Mr. Heller began shooting at Bulova in November 2011, just as construction was getting underway and in the years that followed, he made 115 visits to the site, stopping by every two weeks or so to document the progress.
The scenes Mr. Heller captured not only document the feats of engineering and individual manpower that went into transforming Bulova into what we see today, but many of his photographs also embody the eerie beauty of neglect and unrealized potential.
“It was almost as cool as I thought it would be,” Mr. Heller said. “I was a little dismayed, but not surprised, to see kids had snuck in and painted graffiti, or obviously had hung out and partied. When I got access to the building, Cape Advisors had already started taking out the metal radiators, so it’s not like it was untouched.”
But there was still plenty of transformation to document.
Early in construction, the windows of the factory still had plywood covering them. One of Mr. Heller’s images shows workers sandblasting the wooden beams with crushed walnut shells to remove years worth of paint. The effect makes the room appear foggy in the dim interior while stark shafts of light slice through the haze from gaps in the boarded up windows.
“Back when the factory was built, in order to bring in the most light they intentionally built it with heavy roof beams so they would not have internal walls or posts,” explained Mr. Heller. “All those windows were boarded up at that point. There was kind of this cool light in there where some light was getting in but not much.”
Another unique photo op came early on with a partial collapse of the floor of the old building. Fortunately, it happened early in the morning and no workers were in the vicinity of the collapse. But it afforded a rare view of the entire vault — a massive granite structure three stories high in which precious metals were kept during the watchcase days.
“Each floor had its own door to the vault,” said Mr. Heller. “You could see all three floors of the vault, with the three doors to access it. It was impressive to see.”
Because Bulova was a renovation and reuse project rather than a full gut job, much of the building’s original material, including the bricks and massive support beams, was repurposed. That meant workers had to install new and refurbished material by working around architectural features that weren’t being replaced. As a result, during his time on the site, Mr. Heller witnessed some fascinating feats of engineering.
“They had to take out old beams that were rotted and replace them with new,” he said. “Because of the way the building is set up, it all had to be done by hand.

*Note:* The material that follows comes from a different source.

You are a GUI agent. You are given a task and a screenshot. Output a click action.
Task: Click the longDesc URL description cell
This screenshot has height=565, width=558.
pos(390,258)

These beams are 30 feet long. They’re massive and workers would pull up to a window with a crane, poke one end in the window. Then they had to muscle this beam through the hallways to where it had to be installed. They used a jack lift to crank the beam up and slide it into place.”
Though Watchcase was a distinctly 21st century renovation, because so much of the work had to be done by hand, Mr. Heller notes that techniques sometimes resembled 19th century construction methods with scaffolding and ropes used to move beams up and down.

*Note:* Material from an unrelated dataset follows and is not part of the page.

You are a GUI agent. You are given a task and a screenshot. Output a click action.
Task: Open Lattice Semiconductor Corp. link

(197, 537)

Mr. Heller admits that the intricate system of scaffolding and netting around the building site during construction often thwarted his efforts to quickly get the shot he was looking for — sometimes to comic effect.
“It’s funny in hindsight, but it reminded me of the game Donkey Kong,” said Mr. Heller. “To get from level A to level B, you’d have to go up these stairs, down this scaffolding and up another. It was frustrating at times. I’d want to get there and it’s only a few feet, but there would be a big gap so I’d have to go all the way around.”
History is like that sometimes.
"Watchcase: The Story of a Rebirth,” will be on view through early June at the John Jermain Memorial Library, 34 West Water Street, Sag Harbor. A reception will be held on Thursday, May 19 from 5:30 to 7 p.m., with a Q&A Session to follow.